* _Data to use_
▽

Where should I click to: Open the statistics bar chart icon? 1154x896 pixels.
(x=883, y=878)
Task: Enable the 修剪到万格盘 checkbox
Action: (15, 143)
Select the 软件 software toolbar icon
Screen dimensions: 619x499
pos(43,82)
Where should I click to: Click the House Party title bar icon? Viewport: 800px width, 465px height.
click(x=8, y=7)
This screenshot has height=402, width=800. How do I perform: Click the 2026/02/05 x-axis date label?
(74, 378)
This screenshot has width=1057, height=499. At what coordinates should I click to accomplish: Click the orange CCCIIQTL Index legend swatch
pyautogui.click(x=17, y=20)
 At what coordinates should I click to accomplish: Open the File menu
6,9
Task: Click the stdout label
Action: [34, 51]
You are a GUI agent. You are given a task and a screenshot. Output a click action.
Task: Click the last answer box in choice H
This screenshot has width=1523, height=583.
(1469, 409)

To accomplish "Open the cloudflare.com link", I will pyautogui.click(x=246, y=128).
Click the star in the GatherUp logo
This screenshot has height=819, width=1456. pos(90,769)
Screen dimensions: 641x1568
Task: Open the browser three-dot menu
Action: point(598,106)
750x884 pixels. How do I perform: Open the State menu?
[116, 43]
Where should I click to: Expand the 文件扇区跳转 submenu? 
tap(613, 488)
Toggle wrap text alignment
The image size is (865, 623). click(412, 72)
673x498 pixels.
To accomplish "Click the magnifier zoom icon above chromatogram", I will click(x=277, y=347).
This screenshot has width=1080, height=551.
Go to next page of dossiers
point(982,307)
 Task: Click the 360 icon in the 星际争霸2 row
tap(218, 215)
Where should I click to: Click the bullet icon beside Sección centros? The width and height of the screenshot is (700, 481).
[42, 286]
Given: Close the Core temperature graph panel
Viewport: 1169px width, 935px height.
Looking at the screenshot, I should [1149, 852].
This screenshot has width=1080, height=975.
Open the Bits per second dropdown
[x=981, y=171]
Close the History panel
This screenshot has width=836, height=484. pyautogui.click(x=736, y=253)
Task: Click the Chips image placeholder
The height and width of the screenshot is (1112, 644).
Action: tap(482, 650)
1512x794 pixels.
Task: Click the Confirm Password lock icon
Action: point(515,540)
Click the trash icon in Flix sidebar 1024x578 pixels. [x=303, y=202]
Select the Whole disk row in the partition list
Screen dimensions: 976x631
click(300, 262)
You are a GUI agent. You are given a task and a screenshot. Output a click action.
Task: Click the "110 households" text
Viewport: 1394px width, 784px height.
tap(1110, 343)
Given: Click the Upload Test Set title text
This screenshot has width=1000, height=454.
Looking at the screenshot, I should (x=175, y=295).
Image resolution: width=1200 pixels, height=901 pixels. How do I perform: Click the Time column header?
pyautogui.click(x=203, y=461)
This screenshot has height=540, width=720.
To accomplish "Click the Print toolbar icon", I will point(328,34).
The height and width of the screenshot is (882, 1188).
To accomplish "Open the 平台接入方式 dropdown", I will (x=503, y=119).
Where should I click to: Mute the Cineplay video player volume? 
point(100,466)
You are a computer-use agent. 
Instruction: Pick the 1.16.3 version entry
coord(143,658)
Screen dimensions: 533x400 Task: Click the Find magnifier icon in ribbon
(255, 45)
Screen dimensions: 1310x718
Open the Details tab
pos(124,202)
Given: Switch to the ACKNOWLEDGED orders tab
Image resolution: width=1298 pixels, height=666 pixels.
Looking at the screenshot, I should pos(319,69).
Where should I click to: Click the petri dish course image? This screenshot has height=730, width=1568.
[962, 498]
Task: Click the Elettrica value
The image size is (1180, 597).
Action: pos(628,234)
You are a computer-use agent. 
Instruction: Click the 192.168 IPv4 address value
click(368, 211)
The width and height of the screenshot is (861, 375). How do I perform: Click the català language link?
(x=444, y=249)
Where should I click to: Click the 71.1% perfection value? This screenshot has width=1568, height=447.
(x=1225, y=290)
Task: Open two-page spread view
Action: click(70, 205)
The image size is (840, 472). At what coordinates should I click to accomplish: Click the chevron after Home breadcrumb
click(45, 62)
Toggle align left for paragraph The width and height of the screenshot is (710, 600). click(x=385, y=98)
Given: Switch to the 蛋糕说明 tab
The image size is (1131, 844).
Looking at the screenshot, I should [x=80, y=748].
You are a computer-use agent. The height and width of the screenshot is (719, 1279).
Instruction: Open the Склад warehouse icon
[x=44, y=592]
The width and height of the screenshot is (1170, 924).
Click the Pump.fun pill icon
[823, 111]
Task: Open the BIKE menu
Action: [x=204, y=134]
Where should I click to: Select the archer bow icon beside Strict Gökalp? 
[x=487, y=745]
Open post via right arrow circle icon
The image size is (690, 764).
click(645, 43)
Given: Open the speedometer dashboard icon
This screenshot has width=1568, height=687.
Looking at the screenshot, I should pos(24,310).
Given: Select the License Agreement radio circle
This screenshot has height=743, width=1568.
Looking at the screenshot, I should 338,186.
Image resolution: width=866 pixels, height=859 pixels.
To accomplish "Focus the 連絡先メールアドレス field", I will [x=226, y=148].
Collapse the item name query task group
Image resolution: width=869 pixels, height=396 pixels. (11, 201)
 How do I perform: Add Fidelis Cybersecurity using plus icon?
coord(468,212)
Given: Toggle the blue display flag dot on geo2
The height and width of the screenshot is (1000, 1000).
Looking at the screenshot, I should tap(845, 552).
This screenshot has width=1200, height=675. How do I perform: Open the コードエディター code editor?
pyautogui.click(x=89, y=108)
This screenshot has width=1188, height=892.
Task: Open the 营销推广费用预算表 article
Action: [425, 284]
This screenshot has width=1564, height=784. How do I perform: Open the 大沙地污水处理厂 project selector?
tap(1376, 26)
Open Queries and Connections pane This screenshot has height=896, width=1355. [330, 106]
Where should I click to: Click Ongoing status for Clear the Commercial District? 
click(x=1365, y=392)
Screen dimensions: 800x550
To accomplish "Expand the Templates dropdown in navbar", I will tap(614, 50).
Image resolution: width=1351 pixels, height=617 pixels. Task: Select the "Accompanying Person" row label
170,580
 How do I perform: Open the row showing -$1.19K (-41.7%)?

△

* _Aim of the exercise_
Take the records above and return, word for word, only the lines that fall from the line with "This screenshot has width=1523, height=583." to the line with "Click the trash", both of them included.

* _Result of the task_
This screenshot has width=1523, height=583.
(1469, 409)

To accomplish "Open the cloudflare.com link", I will pyautogui.click(x=246, y=128).
Click the star in the GatherUp logo
This screenshot has height=819, width=1456. pos(90,769)
Screen dimensions: 641x1568
Task: Open the browser three-dot menu
Action: point(598,106)
750x884 pixels. How do I perform: Open the State menu?
[116, 43]
Where should I click to: Expand the 文件扇区跳转 submenu? 
tap(613, 488)
Toggle wrap text alignment
The image size is (865, 623). click(412, 72)
673x498 pixels.
To accomplish "Click the magnifier zoom icon above chromatogram", I will click(x=277, y=347).
This screenshot has width=1080, height=551.
Go to next page of dossiers
point(982,307)
 Task: Click the 360 icon in the 星际争霸2 row
tap(218, 215)
Where should I click to: Click the bullet icon beside Sección centros? The width and height of the screenshot is (700, 481).
[42, 286]
Given: Close the Core temperature graph panel
Viewport: 1169px width, 935px height.
Looking at the screenshot, I should [1149, 852].
This screenshot has width=1080, height=975.
Open the Bits per second dropdown
[x=981, y=171]
Close the History panel
This screenshot has width=836, height=484. pyautogui.click(x=736, y=253)
Task: Click the Chips image placeholder
The height and width of the screenshot is (1112, 644).
Action: tap(482, 650)
1512x794 pixels.
Task: Click the Confirm Password lock icon
Action: point(515,540)
Click the trash icon in Flix sidebar 1024x578 pixels. [x=303, y=202]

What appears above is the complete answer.